## Project Description

Imagine you're developing a deep learning system tailored for sentiment analysis of product reviews, specifically for a newly established online beautiy product retail company. The goal is to assist the company in making informed decisions about inventory management – deciding what products to retain and what to remove from stock. The company, keen on enhancing customer satisfaction, has been actively monitoring comments on their website and has invested in annotators to label sentiments. They hand you a dataset comprising 80,000 customer reviews, each labeled with 0 for negative sentiment and 1 for positive sentiment. After extensive effort and refinement, you successfully train and deploy a classifier that predicts sentiment based on online comments. Excitedly, you report an 86% accuracy on a held-out test set to your bosses. However, to your disappointment, management expresses dissatisfaction, insisting on a minimum of 90% accuracy before considering the widespread implementation of the AI model. 
You suspect that certain annotators might have made errors, potentially affecting your model's effectiveness. Empowered by a newfound "confidence," you opt for "confidence" learning to pinpoint and rectify any inaccuracies in the dataset before embarking on the retraining process once more.

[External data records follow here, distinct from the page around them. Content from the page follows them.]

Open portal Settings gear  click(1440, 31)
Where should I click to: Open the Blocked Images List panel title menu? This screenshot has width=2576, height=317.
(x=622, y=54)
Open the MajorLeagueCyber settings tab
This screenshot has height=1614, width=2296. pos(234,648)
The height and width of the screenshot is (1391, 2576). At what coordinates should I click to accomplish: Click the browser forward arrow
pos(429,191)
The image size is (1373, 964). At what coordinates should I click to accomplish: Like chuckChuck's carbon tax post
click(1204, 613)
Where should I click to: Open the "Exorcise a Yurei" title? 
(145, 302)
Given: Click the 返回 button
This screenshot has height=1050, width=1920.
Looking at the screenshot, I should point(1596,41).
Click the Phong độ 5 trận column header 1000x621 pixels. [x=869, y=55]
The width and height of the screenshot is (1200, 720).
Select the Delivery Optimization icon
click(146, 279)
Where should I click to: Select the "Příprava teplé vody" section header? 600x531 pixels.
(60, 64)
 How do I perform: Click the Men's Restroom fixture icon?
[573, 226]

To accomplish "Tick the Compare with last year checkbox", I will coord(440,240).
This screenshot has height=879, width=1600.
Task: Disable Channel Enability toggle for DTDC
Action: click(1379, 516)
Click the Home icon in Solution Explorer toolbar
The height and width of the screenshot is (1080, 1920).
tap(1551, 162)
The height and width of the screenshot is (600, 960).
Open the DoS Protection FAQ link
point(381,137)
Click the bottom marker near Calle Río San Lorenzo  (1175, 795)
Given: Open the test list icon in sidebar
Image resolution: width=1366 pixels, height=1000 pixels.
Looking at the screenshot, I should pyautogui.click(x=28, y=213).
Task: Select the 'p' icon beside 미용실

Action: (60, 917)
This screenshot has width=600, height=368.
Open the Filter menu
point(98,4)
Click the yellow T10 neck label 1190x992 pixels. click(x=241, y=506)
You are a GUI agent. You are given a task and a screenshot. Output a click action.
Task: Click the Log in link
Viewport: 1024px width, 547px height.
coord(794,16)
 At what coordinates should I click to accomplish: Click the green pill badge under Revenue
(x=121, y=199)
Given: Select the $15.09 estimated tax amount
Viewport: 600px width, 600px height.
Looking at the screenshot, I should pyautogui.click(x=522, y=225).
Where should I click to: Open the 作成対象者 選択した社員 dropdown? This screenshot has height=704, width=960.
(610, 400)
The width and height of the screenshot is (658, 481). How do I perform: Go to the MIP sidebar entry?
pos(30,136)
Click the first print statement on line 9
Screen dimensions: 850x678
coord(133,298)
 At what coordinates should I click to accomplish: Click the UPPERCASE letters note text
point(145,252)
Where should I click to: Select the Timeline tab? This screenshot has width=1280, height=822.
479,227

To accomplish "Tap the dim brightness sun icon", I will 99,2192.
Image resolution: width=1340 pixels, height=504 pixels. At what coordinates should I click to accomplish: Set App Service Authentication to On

First, we prepare the environment for AWS SageMaker operations by setting up clients and retrieving essential configuration details like the default S3 bucket, execution role, and AWS region. 

In [1]:
import sagemaker
import logging
import boto3
import sagemaker
import pandas as pd
import json
import botocore
from botocore.exceptions import ClientError

config = botocore.config.Config(user_agent_extra='dlai-pds/c2/w3')

# low-level service client of the boto3 session
sm = boto3.client(service_name='sagemaker', 
                  config=config)

sm_runtime = boto3.client('sagemaker-runtime',
                          config=config)

sess = sagemaker.Session(sagemaker_client=sm,
                         sagemaker_runtime_client=sm_runtime)

bucket = sess.default_bucket()
role = sagemaker.get_execution_role()
region = sess.boto_region_name

sagemaker.config INFO - Not applying SDK defaults from location: /etc/xdg/sagemaker/config.yaml
sagemaker.config INFO - Not applying SDK defaults from location: /home/sagemaker-user/.config/sagemaker/config.yaml


In [2]:
role

'arn:aws:iam::641943045730:role/service-role/AmazonSageMaker-ExecutionRole-20240423T153327'

In [3]:
bucket

'sagemaker-us-east-1-641943045730'

We then configure the data source for a training job in SageMaker, defining where the training data is located (in this case, an S3 bucket) and the nature of the data.

In [4]:
from sagemaker.inputs import TrainingInput

# TODO: set the path to the train data
train_data = TrainingInput(
    ..., 
    content_type='application/x-sagemaker-training-data'
)


In [5]:
from sagemaker.inputs import TrainingInput

# Define the content type for CSV files
content_type = 'application/x-sagemaker-training-data'

# Set the S3 path to the training data
train_data_s3_path = f"s3://sagemaker-us-east-1-641943045730/data/train.csv"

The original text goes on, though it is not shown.